=== REQUIRED ACTION ===
Determine which lines of the records include the word "computer", and copy them.

'''

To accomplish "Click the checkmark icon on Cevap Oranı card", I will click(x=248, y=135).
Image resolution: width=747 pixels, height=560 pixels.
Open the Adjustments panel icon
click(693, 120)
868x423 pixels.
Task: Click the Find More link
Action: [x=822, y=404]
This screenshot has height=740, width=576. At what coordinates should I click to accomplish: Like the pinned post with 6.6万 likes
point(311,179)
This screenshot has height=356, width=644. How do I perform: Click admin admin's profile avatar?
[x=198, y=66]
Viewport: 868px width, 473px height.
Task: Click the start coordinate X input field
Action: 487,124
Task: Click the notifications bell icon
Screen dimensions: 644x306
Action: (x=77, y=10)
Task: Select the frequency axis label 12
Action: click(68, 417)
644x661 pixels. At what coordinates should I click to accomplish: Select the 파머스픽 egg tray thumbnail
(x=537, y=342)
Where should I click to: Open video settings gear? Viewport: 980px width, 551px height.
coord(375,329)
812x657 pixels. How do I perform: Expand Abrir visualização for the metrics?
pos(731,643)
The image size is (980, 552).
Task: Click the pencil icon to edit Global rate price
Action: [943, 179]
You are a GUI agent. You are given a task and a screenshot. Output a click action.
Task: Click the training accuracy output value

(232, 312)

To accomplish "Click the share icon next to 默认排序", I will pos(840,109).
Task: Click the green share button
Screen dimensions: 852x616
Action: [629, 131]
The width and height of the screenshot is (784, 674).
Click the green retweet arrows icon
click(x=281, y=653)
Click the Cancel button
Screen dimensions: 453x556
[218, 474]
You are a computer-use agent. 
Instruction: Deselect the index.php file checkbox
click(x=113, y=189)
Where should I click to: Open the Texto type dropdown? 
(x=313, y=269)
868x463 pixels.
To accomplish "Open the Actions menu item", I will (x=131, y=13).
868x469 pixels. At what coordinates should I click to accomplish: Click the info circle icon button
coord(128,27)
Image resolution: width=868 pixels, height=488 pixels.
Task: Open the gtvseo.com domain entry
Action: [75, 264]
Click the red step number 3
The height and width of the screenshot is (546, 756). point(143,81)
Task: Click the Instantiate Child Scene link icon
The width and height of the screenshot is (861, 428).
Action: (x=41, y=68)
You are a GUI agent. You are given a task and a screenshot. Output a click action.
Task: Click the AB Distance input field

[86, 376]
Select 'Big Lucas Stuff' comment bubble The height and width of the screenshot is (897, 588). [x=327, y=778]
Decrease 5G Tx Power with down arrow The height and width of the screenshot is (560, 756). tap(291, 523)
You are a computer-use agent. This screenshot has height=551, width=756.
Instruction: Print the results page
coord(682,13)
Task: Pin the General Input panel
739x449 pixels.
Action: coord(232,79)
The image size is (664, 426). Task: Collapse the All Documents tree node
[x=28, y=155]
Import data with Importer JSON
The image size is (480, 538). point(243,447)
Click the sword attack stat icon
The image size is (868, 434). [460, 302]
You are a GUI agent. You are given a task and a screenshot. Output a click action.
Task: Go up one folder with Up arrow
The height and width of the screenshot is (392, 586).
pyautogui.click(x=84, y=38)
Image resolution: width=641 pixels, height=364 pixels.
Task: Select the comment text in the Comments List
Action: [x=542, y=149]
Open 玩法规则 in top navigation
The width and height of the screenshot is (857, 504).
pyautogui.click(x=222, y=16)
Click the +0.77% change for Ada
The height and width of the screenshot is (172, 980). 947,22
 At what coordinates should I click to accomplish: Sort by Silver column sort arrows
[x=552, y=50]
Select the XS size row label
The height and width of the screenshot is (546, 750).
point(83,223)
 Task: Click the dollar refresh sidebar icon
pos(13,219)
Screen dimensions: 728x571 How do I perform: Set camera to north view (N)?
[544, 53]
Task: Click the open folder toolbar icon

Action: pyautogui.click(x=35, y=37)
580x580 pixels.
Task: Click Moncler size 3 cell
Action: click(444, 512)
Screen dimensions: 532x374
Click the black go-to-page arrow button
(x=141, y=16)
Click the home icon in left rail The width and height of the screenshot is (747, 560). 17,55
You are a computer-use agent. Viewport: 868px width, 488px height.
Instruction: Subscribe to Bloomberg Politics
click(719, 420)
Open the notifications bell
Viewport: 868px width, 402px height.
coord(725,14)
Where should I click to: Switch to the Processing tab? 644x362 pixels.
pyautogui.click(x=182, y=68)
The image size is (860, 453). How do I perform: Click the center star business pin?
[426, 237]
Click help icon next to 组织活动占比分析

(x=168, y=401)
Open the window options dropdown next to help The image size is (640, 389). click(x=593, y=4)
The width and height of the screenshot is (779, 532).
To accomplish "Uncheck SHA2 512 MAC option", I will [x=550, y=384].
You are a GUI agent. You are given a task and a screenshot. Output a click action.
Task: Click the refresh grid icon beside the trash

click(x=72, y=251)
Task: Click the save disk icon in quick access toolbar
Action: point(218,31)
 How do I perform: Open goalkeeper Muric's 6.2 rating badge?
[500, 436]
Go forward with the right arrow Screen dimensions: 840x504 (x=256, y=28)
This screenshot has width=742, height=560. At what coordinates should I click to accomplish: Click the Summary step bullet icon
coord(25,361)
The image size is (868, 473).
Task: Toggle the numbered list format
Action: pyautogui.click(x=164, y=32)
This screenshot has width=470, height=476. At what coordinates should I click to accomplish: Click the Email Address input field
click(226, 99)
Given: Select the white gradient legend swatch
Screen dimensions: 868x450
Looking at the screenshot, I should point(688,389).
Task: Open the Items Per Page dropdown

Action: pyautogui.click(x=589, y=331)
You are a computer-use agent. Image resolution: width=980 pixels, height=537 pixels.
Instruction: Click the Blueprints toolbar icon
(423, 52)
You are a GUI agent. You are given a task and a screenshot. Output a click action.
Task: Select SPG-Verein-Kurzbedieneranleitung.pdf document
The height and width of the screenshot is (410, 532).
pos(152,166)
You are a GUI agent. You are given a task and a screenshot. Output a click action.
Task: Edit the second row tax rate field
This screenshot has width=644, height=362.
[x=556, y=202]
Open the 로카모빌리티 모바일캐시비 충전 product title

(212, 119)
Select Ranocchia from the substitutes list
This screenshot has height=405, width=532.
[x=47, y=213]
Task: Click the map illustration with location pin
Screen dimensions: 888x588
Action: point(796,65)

'''

=== SOLUTION TO THIS TASK ===
You are a computer-use agent. 
You are a computer-use agent. This screenshot has height=551, width=756.
You are a computer-use agent. Viewport: 868px width, 488px height.
You are a computer-use agent. Image resolution: width=980 pixels, height=537 pixels.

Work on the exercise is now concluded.